Call For More NHS Funding For Motor Neurone Care

The Scottish Parliament will be asked this week to support a charity that cares for sufferers of one of nature’s cruellest diseases.

The Scottish Motor Neurone Disease Association is the only charity in the country providing a care service for people with MND and spent more than £300,000 last year while receiving less than £11,000 from the NHS.

“It is a service stretched to breaking point with professionals working huge hours of overtime and caught up in NHS administration duties,” chief executive Craig Stockton said yesterday.

Campaigners have lobbied NHS authorities and MSPs to seek 50% NHS funding.

“Funding will relieve pressure upon the team and ensure employment of additional members of staff,” Mr Stockton added.

MND is a fatal illness with no cure and kills half of its victims in two years. They have included Lisbon Lion Jimmy Johnstone and the actor David Niven.

First, though, it lays waste to their bodies while leaving their minds intact, causing progressive paralysis, loss of speech and impairing the ability to eat or drink.
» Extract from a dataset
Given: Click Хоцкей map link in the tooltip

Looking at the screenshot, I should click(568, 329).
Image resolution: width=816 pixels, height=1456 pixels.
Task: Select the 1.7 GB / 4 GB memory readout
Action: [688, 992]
It attacks the nervous system serving the limbs, diaphragm and muscles in the mouth and throat.

Motor Neurone Disease calls on a wide range of services from the NHS and local authority services – district nurses, therapists, dietitians and orthotists.

Carole Ferguson, is one of five clinical nurse specialists employed by the association to liaise with patients and organise care. “We have four working full-time and one part-time so at any one time we will have more than 60 cases each,” said Ms Ferguson, whose west of Scotland territory extends to Dumfries and Galloway.

She and her colleagues have noticed the age of onset decreasing recently.

“It used to be mainly people of retiring age but now we are seeing more people in their 50s and 60s contracting it,” she said.

On Wednesday, on the eve of Global MND awareness day, Margaret Mitchell, Conservative MSP for Central Scotland, will ask MSPs to consider the provision of half the funding for this service.

She said: “In the financial year 2005-2006 the association incurred costs of £63,836 in relation to the services provided by the MND care teams within central Scotland.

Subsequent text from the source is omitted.